How do you select the best insurance plan? Some plans boast of a comprehensive cover while others highlight their cheaper premiums. Some plans provide unique benefits while others have great discounts. Which plan, among such features, is the best? How should you buy the perfect policy for your needs?
A difficult question, isn’t it? What is the solution?
The answer to this question lies in proper planning and research. There are certain points which form a checklist which helps you in buying the correct health insurance plan suitable to your needs. The points which form the checklist are highlighted below:
- Is the coverage level sufficient?
Every health insurance plan available in the market differs in the context of the coverage it offers. While the basic tenets of the coverage remain same, their absolute limits vary.

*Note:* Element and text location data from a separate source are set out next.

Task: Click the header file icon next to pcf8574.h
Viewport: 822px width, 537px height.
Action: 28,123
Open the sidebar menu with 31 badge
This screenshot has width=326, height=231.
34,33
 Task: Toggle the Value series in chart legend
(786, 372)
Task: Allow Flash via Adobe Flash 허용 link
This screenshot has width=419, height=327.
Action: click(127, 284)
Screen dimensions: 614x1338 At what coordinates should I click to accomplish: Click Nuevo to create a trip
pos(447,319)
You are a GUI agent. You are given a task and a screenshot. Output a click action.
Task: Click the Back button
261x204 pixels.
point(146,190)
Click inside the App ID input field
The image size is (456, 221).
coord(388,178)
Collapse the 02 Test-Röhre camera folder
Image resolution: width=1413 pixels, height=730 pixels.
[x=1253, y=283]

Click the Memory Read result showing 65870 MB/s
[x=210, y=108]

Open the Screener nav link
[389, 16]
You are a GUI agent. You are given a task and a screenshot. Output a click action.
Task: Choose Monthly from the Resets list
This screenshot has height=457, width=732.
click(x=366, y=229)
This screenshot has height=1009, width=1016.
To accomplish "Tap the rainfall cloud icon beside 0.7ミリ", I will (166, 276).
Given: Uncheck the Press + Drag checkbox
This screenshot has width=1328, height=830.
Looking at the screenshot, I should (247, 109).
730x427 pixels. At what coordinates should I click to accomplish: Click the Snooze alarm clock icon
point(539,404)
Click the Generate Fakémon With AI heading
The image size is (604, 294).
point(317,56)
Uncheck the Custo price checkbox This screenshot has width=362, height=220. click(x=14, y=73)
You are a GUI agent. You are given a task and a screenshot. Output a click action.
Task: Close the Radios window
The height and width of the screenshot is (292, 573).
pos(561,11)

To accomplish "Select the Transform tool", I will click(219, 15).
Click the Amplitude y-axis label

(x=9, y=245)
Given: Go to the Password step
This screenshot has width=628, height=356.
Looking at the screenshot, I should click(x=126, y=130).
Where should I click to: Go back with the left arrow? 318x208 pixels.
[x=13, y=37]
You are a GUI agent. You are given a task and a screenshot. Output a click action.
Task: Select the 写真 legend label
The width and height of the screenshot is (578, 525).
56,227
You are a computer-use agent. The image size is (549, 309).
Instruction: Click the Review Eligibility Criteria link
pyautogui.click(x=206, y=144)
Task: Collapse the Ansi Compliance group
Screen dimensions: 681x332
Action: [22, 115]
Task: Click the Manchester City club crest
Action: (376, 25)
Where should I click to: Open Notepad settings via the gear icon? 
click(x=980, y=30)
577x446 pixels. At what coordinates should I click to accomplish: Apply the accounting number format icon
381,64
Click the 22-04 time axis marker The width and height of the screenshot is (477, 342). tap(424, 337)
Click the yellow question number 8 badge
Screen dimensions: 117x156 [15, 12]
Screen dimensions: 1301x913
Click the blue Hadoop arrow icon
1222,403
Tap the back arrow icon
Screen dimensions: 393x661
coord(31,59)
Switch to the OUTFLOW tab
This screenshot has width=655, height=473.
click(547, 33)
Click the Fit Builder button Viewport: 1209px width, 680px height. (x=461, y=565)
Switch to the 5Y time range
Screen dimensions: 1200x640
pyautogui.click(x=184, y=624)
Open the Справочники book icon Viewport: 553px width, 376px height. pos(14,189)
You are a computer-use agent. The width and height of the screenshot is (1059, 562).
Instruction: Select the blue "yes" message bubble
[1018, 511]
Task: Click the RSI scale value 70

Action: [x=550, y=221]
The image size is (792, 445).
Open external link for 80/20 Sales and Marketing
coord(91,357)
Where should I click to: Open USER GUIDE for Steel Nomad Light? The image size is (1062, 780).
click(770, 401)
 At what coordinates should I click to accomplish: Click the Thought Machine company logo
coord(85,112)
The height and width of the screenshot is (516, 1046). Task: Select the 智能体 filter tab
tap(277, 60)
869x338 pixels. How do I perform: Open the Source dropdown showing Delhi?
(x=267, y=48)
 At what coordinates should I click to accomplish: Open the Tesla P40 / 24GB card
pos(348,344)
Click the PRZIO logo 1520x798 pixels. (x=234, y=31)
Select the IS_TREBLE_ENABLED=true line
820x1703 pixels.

Furthermore, health insurance plans also boast of additional unique coverage options like maternity cover which is available in certain plans, restoration of the Sum Assured if it is exhausted, no sub-limits, coverage for alternative treatments, etc. So, before you opt for any plan, its scope of coverage should be your primary focus.
Also, you need the weigh what features you may need and then choose the plan as over-burden of features is also not necessary.
- The limit on covered expenses: #SubLimits
We often tend to overlook this tiny detail when we buy the plan and later regret at the time of claim. There are certain expenses which have a limit on them. For instance, the limit on ambulance charges, sub-limits on room rent, limits on specific surgeries, etc. are inherent in most health plans. You should check these sub-limits to assess whether the limited cover wouldn’t be hard on your pockets at the time of claim.
- Check the waiting period: #WaitingPeriod
Some health insurance plans have a limited period exclusion for certain ailments. This exclusion period is called a Waiting Period and different plans have different waiting period. For example, ailments like fissure, piles, hip-bone replacement, etc. have a 2 year waiting period before it is covered.
However, if you have any pre-existing ailments, like diabetes, hypertension, etc., you should look for the plan with the lowest waiting period or buy specialized plans designed to cover your ailments.
- Cashless claim facility: #GoCashless
Cashless Claim is a direct settlement of the bill between the hospital and the insurance company. Though most health plans have a cashless settlement of claim, the same should be checked before you commit to the plan.
- Network of Hospitals: #NetworkofHospitals
Also, the Network of Hospitals, i.e. places where the Cashless Claim is available needs to be checked so that you are mentally prepared where to go in case of an emergency!
- Entry age (minimum and maximum):
This particular point is applicable if you are opting for a family floater plan. Family floater plans have a limit on the maximum age of dependent children and parents and in-laws if applicable. You should check for this as there may be a need to include family members at a later date.
- Renewability: #LifeLongRenewability
Gone are the days when after reaching a certain age your health cover lapsed. Thanks to the regulation passed by the Insurance Regulatory and Development Authority health insurance plans have become renewable for the entire lifetime. Now you can renew your plan without any maximum age limit. However, some plans still have a limiting age on renewal and such renewability feature should be checked.
- List of Exclusions: #ExclusionList
Every health plan has a list of expenses which are excluded from the scope of coverage. Though the exclusion list is more or less similar, some facets might differ.
For instance, dental expenses other than that in an accident, maternity coverage in some plans, pregnancy related ailments, etc. are excluded from some plans while covered in others. So, this exclusion list of the plan should be checked before you buy the plan.
- Additional Benefits: #Add-onRiders
While checking the policy, it makes sense to opt for certain necessary riders as additional benefits at an additional cost so as to increase the scope of coverage and increase the benefits of the comprehensive coverage.
The last but not the least point in your checklist should be the premium rate which the plan is charging for the cover provided. It should be competitive and justified in comparison with other similar plans.
These are the important pointers which should form the fist of your pre-purchase policy checklist. Every policy you consider should pass this checklist and only then you can ensure the best coverage in your health insurance plan.